- _Exercise brief_:
Print the stretch of records from the line containing "This screenshot has width=309, height=549." through the end of the records, with both ends included, exactly as they appear and with nothing else.

+++ Dataset +++

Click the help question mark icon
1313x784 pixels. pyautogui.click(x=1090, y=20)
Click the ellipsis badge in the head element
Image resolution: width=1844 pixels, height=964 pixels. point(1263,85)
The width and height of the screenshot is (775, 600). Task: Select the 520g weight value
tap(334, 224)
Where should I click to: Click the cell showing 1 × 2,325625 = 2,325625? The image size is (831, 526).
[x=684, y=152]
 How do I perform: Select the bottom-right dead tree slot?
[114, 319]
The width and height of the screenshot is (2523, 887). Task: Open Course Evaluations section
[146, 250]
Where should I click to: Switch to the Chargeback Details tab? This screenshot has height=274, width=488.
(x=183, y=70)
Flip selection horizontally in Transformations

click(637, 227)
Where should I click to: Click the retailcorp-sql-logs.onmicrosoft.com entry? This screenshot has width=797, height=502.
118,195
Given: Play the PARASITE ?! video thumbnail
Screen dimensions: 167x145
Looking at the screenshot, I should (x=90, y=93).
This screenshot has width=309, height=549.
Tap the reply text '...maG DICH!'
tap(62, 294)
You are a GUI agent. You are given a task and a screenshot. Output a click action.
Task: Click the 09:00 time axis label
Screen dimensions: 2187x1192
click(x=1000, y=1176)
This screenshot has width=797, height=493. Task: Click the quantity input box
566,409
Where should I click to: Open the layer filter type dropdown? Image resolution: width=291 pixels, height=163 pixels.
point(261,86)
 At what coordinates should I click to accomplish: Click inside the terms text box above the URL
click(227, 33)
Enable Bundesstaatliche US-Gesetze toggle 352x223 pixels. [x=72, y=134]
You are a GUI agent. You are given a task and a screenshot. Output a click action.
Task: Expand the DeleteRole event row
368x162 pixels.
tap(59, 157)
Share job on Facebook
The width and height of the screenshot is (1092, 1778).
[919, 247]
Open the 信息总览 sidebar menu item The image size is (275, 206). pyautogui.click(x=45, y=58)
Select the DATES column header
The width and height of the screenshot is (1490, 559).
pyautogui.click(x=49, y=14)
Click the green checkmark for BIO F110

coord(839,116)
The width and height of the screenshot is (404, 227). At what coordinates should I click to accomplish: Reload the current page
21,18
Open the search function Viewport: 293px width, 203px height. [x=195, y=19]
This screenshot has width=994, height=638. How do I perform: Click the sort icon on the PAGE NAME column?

+++

- _Expected output_:
This screenshot has width=309, height=549.
Tap the reply text '...maG DICH!'
tap(62, 294)
You are a GUI agent. You are given a task and a screenshot. Output a click action.
Task: Click the 09:00 time axis label
Screen dimensions: 2187x1192
click(x=1000, y=1176)
This screenshot has width=797, height=493. Task: Click the quantity input box
566,409
Where should I click to: Open the layer filter type dropdown? Image resolution: width=291 pixels, height=163 pixels.
point(261,86)
 At what coordinates should I click to accomplish: Click inside the terms text box above the URL
click(227, 33)
Enable Bundesstaatliche US-Gesetze toggle 352x223 pixels. [x=72, y=134]
You are a GUI agent. You are given a task and a screenshot. Output a click action.
Task: Expand the DeleteRole event row
368x162 pixels.
tap(59, 157)
Share job on Facebook
The width and height of the screenshot is (1092, 1778).
[919, 247]
Open the 信息总览 sidebar menu item The image size is (275, 206). pyautogui.click(x=45, y=58)
Select the DATES column header
The width and height of the screenshot is (1490, 559).
pyautogui.click(x=49, y=14)
Click the green checkmark for BIO F110

coord(839,116)
The width and height of the screenshot is (404, 227). At what coordinates should I click to accomplish: Reload the current page
21,18
Open the search function Viewport: 293px width, 203px height. [x=195, y=19]
This screenshot has width=994, height=638. How do I perform: Click the sort icon on the PAGE NAME column?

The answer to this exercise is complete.